Aim of the exercise
Continue the essay on the free-rider problem from the point where it stops.

The free-rider problem has been discussed a fair amount in the past few weeks in talking about health insurance, and the more I hear about it the less certain I am that there is really such a thing. There are free-riders, of course, in some sense of the term, but people rarely define the sense in which they are using it, and when you try to pin it down, the sense in which the free-rider problem constitutes a genuine problem becomes very elusive. For instance, children are in some sense always free-riders. Infants don't pay taxes; in fact, they don't do much at all except inconvenience other people. But they benefit from all sorts of collective action. If you look at the definitions most people use to describe free-riders, infants are clear examples, receiving benefits they do nothing to support. But obviously there is no problem with infants riding free on the system. No one complains that infants get the full benefits of fire, police, and other emergency services despite not contributing to the support of these services. Likewise, nobody claims about the massive free-rider problem of children receiving rather expensive public educations on public dime, all paid for by people who are manifestly not children.
Thus the mere fact that anyone is riding free on the system doesn't mean that there is any actual problem. If people receive services to which they are entitled, but are actually unable to help pay for them, there is likewise no free-rider problem: if they're entitled to the services independently of whether they can pay, then they are fully within their rights to take the services whether they pay for them or not. If the entitlement doesn't depend on the payment, who is paying for the service is a completely different issue from who is receiving it. The one is simply not relevant to the other. And in fact a lot of services and benefits are set up this way precisely so that no one will miss out even if they can't pay. It's not the only reason, but it is one of the reasons we engage in collective action in the first place -- so that some people can ride free, if they have to.
What most people are really talking about when talking about the free-rider problem is evasion of the responsibility to contribute, perhaps combined with the question of how to make the system sustainable. But this is a completely different matter from people receiving benefits and services to which they do not contribute. We see this with the infant case: the reason there is no problem with infants riding free on the system is that they have no responsibility to contribute. But the reverse direction shows it as well: someone may have the responsibility to contribute even if they themselves don't benefit at all. We see this with taxes: as a citizen your tax responsibilities are set without any regard whatsoever for whether you get any benefits at all. To be sure, virtually everyone who pays taxes does receive benefits that are supported by taxes. But there is no intrinsic necessity to this, and the responsibility itself is not fixed (for instance) with any concern for whether the rich are getting their fair share given all that they put in, or whether they are in fact just subsidizing a lot of poor people who can't pay taxes. The sort of collective action involved in government simply doesn't work that way. We do it because we all recognize the benefit; only then does the practical problem arise of how to make the benefit sustainable, and this happens any way we can manage it. Only in light of this plan for sustainability does the responsibility to contribute actually get decided, and the best plan for sustainability might well allow for, or even guarantee, free-riders. And if it's really the best plan for sustainability, there is simply no problem with there being free-riders.

Stored data:
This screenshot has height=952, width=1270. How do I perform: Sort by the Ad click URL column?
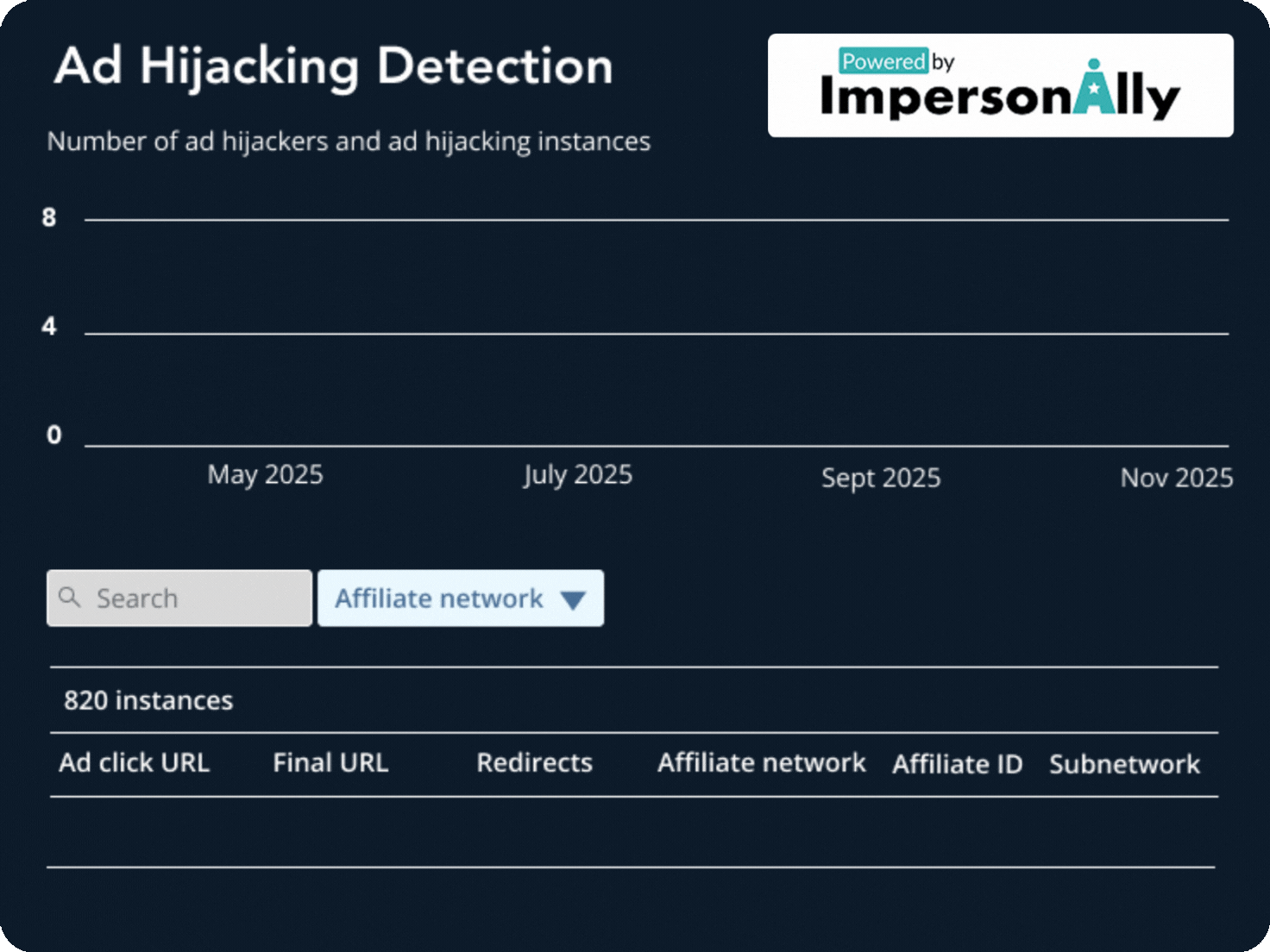click(135, 762)
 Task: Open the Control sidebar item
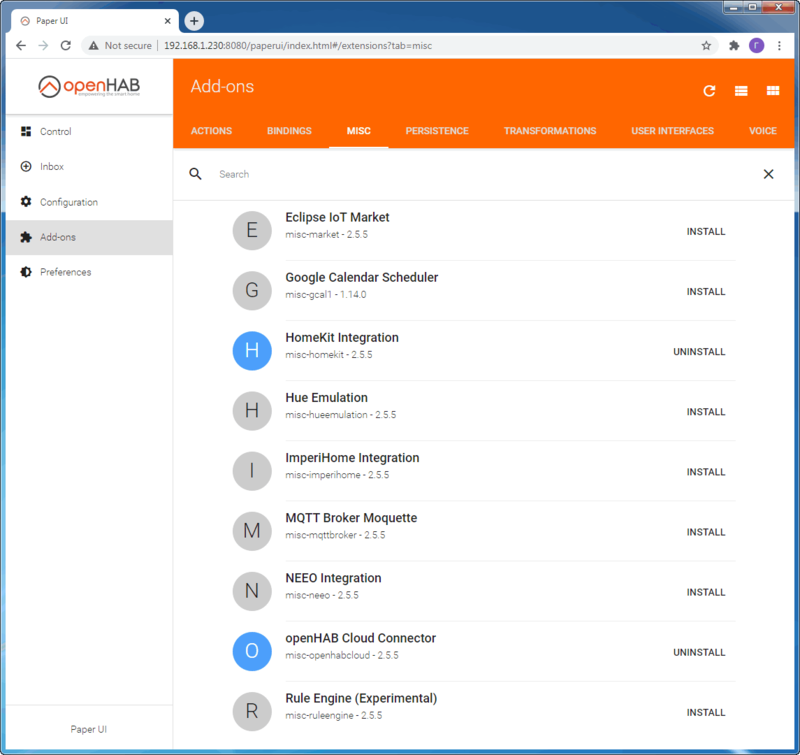coord(55,132)
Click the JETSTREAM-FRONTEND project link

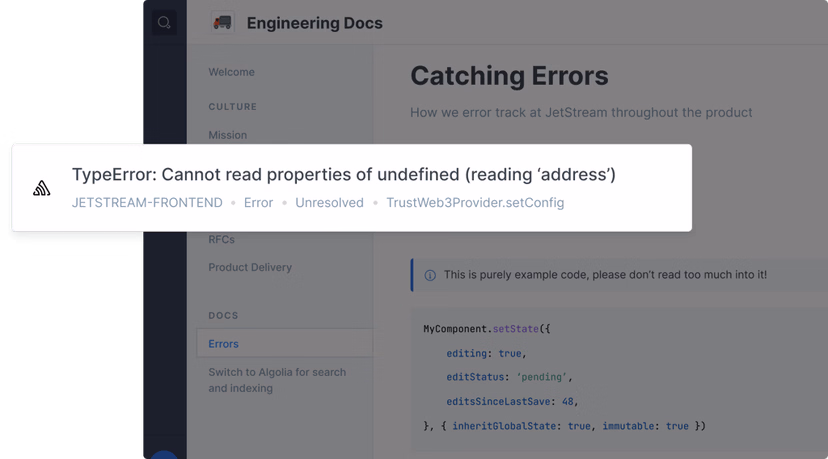click(147, 203)
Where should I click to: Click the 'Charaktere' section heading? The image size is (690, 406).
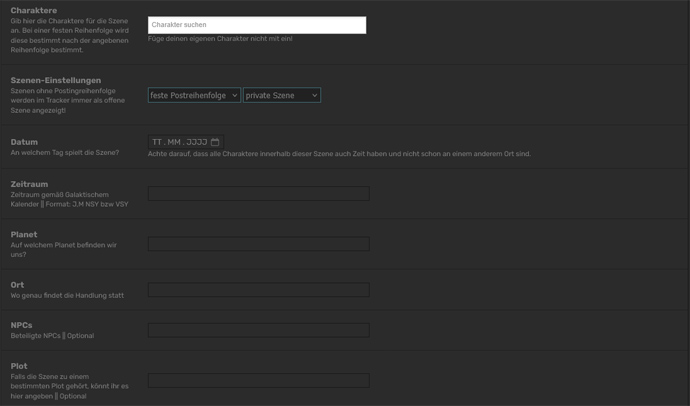coord(34,11)
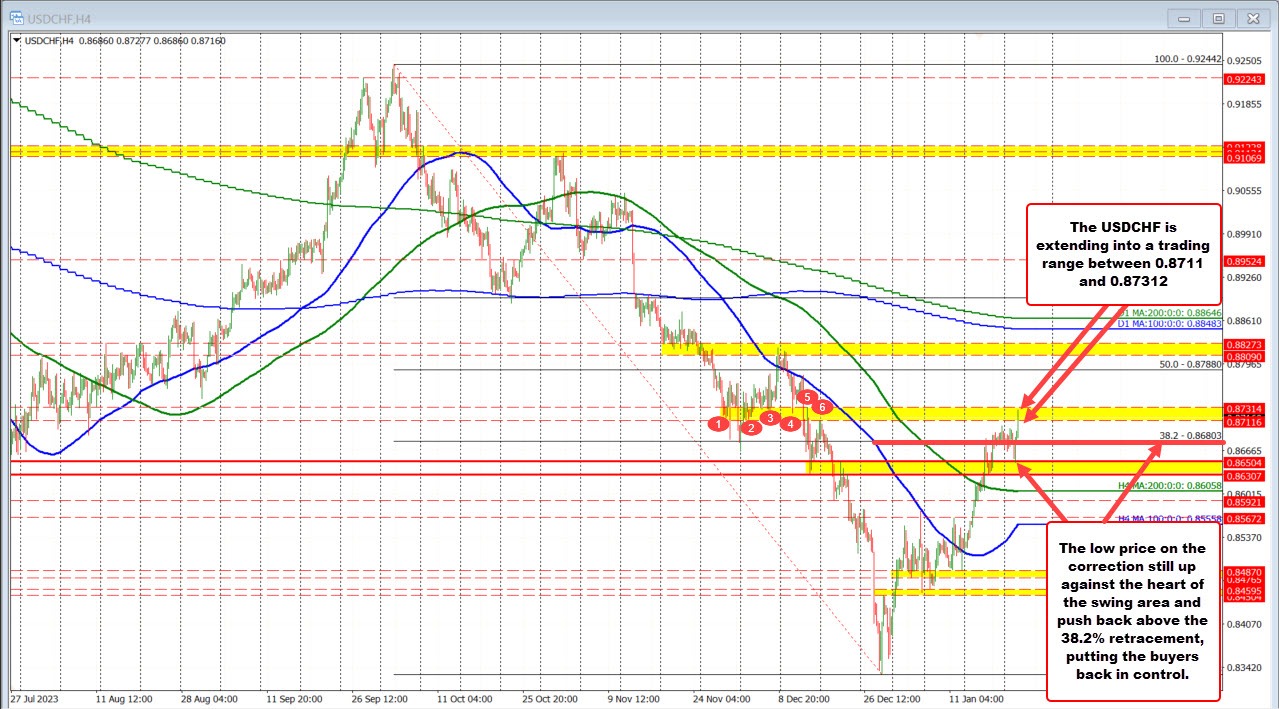Image resolution: width=1279 pixels, height=709 pixels.
Task: Select the numbered marker 1 on the chart
Action: (x=718, y=424)
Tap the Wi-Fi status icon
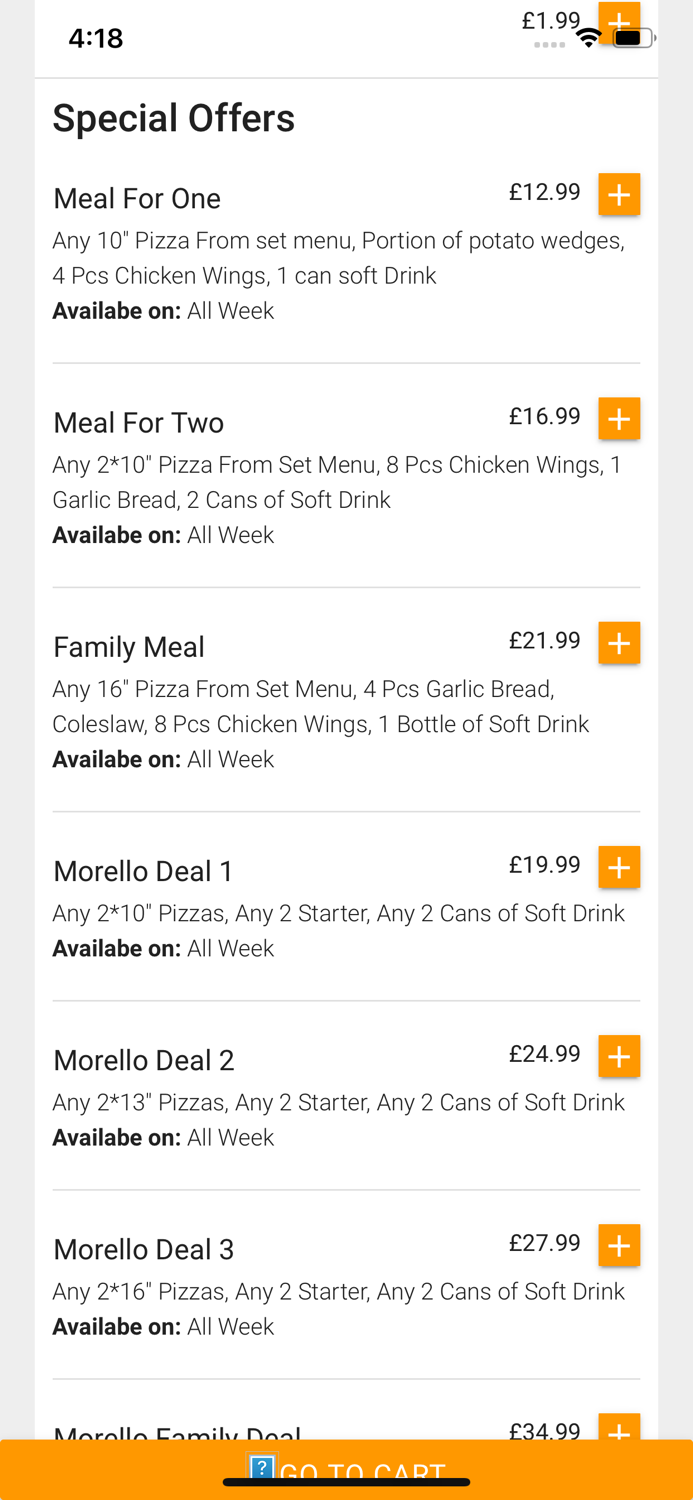 (x=588, y=37)
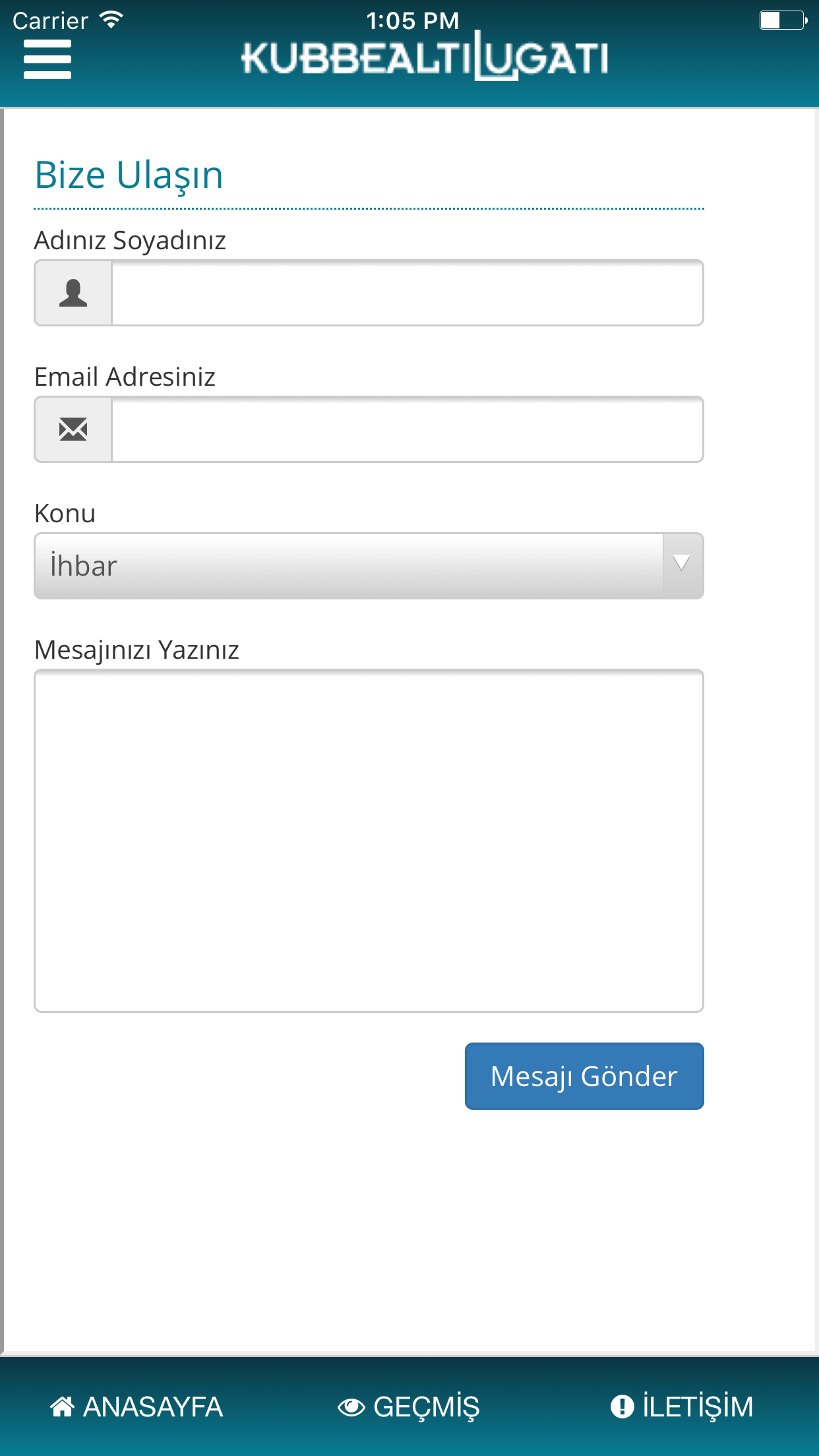
Task: Click the person icon beside the name field
Action: tap(73, 292)
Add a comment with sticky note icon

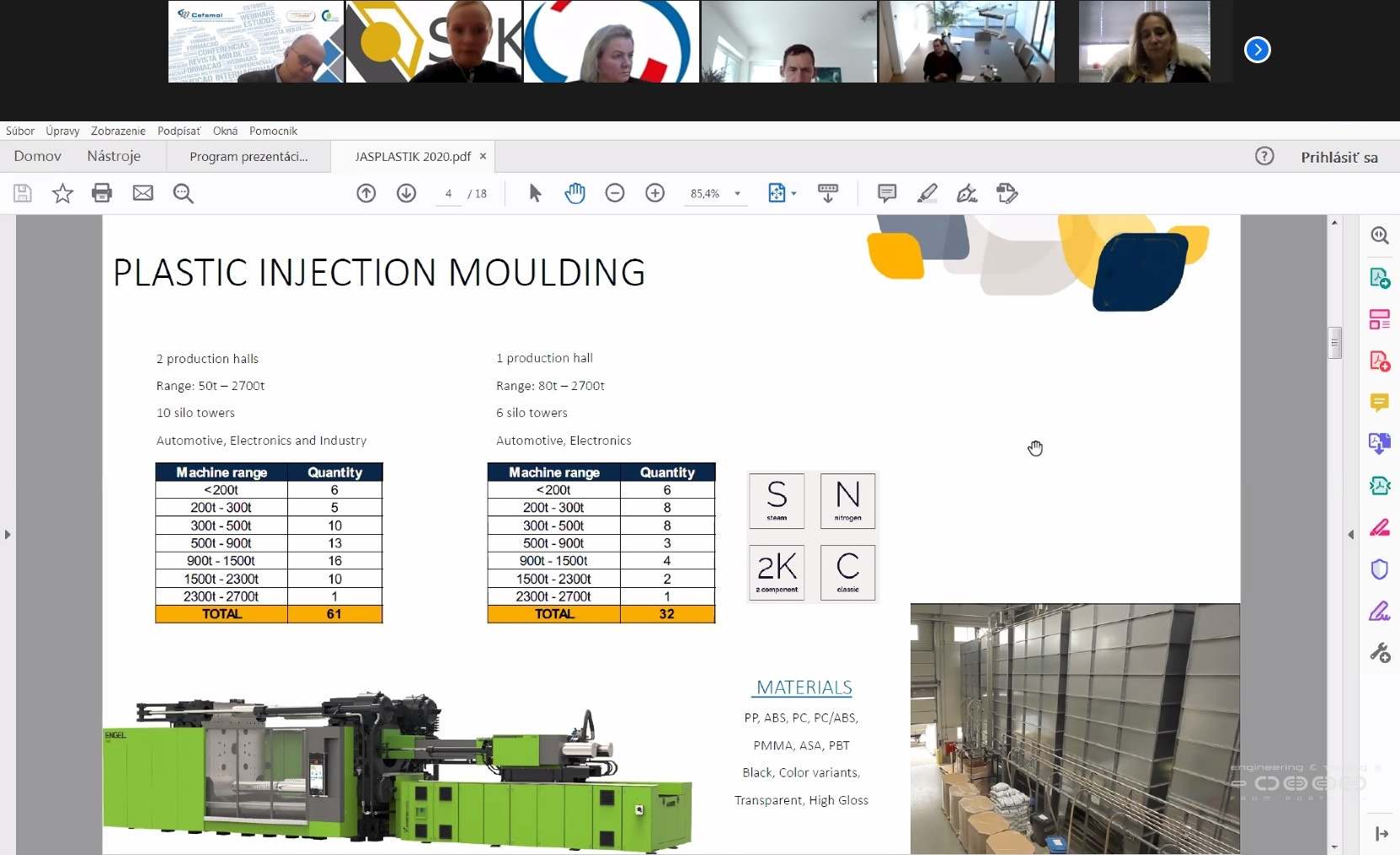pos(886,193)
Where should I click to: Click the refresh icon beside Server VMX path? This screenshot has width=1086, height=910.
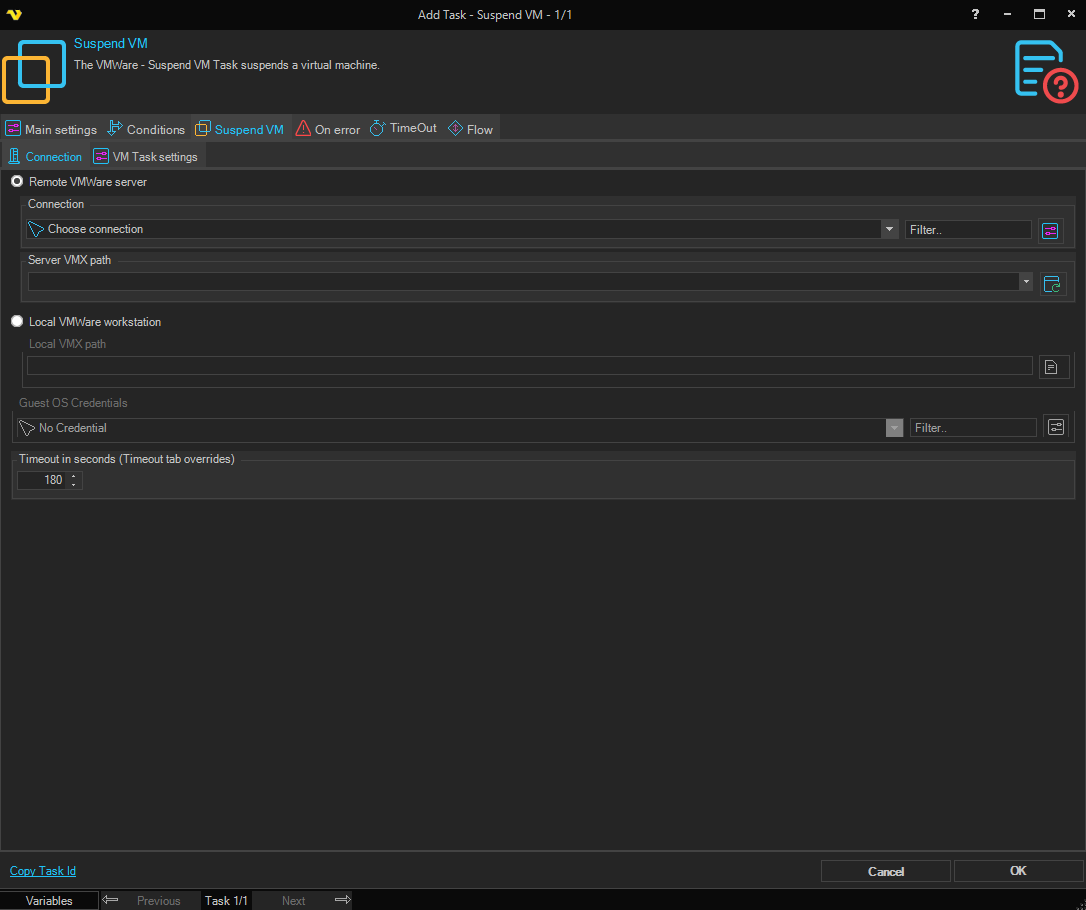(1053, 284)
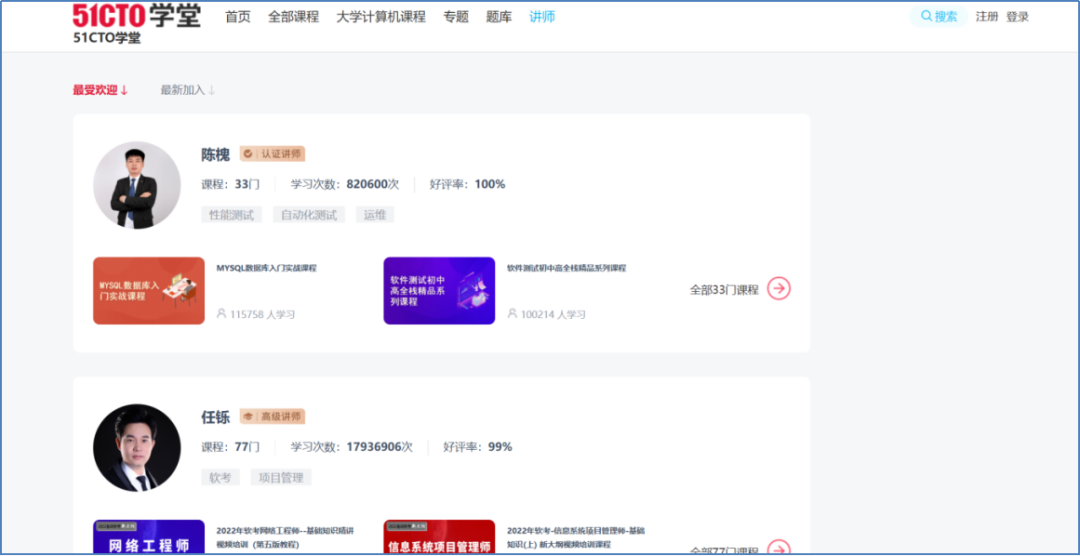Click the 认证讲师 badge next to 陈槐
Screen dimensions: 1080x556
point(272,154)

Reply to the exercise
So the problems people are really talking about have nothing whatsoever to do with whether anyone is riding free on the system; what people are really talking about are responsibility-evaders who endanger the sustainability of the system. Whether the free-riders are responsibility-evaders, or vice versa, has to be shown, not assumed. And thus the whole talk of free-riders ends up being otiose and obfuscating; all the work is done by assumptions about who is responsible for contributing. Which is perhaps a good thing, since if we actually understood 'free-rider problem' as broadly as Hardin does in the SEP link above, we are almost all free-riding almost all the time.
I think the problem here is that there is a genuine abstract 'free-rider problem', in game-theoretical discussion of the logic of collective action, that has begun to be used to model all sorts of behaviors that don't necessarily meet the original game-theoretical assumptions (e.g., that responsibility is equal or at least proportional to ability to contribute and that the benefits are made possible by consent of the contributors), and which has no moral or political implications on its own, being simply a problem about optimal and suboptimal strategies. But we all know the irritating character of the Freeloader who manages unfairly to get by on our work rather than his own. So the combination of these leads to people using some loose, vague mix of these to describe all sorts of situations that seem unfair. But it doesn't actually contribute anything. What you really want to know is whether the system is worth it, whether it is sustainable, what division of responsibilities is best for sustaining the worthwhile systems, who is actually evading their actual responsibilities, and what can be done (if anything) to prevent such evasions. These make the problem precise, whereas it seems to me, more and more, that 'the free-rider problem' is just thrown in as a vague diagnosis without much critical examination, and always signals that the discussion is going to become less useful.